Over the last few years, I've written about a lot of stocks I liked. But I don't think I've ever written about the ideal stock.
Here it is: Five Below (FIVE).
Your ideal stock has to be in a safe sector. Bargain retail to me is an excellent business (let's think about Dollarama, Dollar Tree and Dollar General). Amazon has not been a threat in that sector so far and I don't think it will in the short or medium term.
Five Below has almost zero debt. Hard to do better than that.
Return on equity: That's how much juice you could squeeze from the fruit. The current ROE is 26. The historical ROE over the last 5 years has been 23. That's very good.
Growth: The growth of Five Below has been spectacular so far. Here's the EPS.:
2018: 1,80$ (estimates)
2019: 2,38$ (estimates)
Beta: 0,8, which indicates a sector which is not cyclical. Which is great.
Market Cap: 3,8 billion dollars. Plenty of room to grow for many years because the market isn't saturated.
Everything looks great with that stock. Except the price of course. But that's how it's always been: you have to pay a lot for a very nice story that should remains nice for many years.
At the current price, you're paying about 29 times next year's earnings.
It's a lot. But it's a very predictable sector, a very lucrative
industry and don't forget the stock has no debt. You probably have many
stocks with medium or even high debt on your portfolio. Sometimes, you
pay 20 or 25 times earnings for a stock with a lot of debt without counting that
debt in your evaluation. In fact, if you add the debt to the value of your stock, you'll see many PE ratios going up, way more than the PE of Five Below.
And, finally, that business grows organically. They don't rely on acquisitions to grow (not for now, at last). That's the best situation for a business. Because organic growth is less risky than growth related to acquisitions.
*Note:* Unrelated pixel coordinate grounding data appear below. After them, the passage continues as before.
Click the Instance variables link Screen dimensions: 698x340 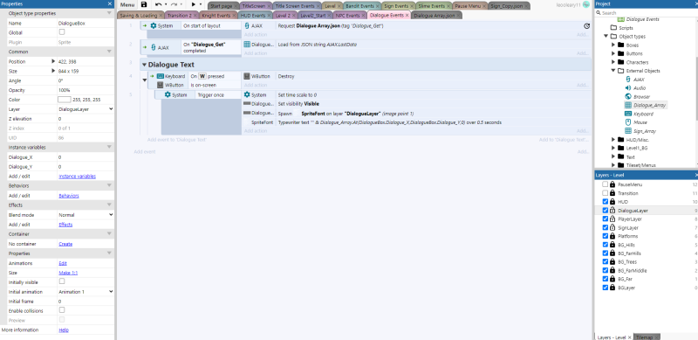[x=77, y=177]
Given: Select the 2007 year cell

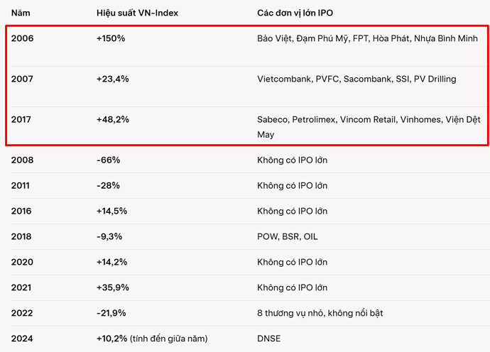Looking at the screenshot, I should pyautogui.click(x=22, y=79).
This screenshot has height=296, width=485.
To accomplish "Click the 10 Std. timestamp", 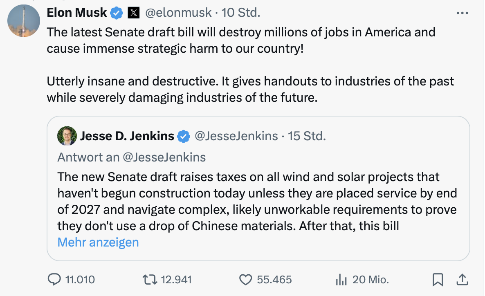I will click(241, 13).
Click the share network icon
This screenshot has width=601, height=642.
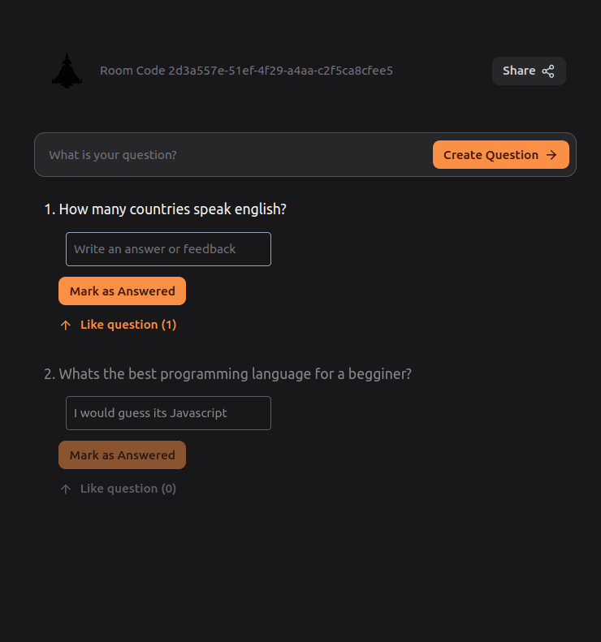point(548,71)
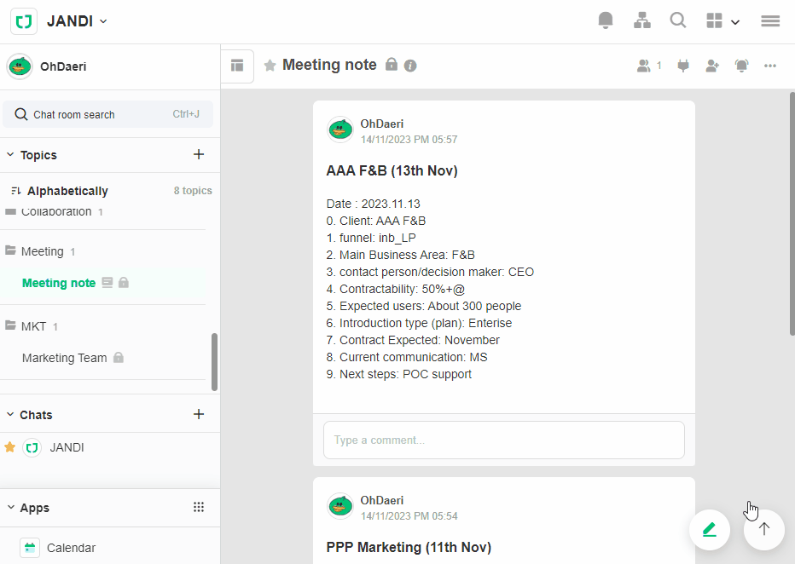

So, in my view, this is the perfect stock. Or almost.
That's the kind of stock that you're waiting for a pullback before buying. But you shouldn't wait for a specific price target like those peewees on Seeking Alpha. You should be looking for a specific PE, like something under 25 times next year's earnings. You surely will never get that stock for less than 20 times next year's earnings, so don't set too optimistic target.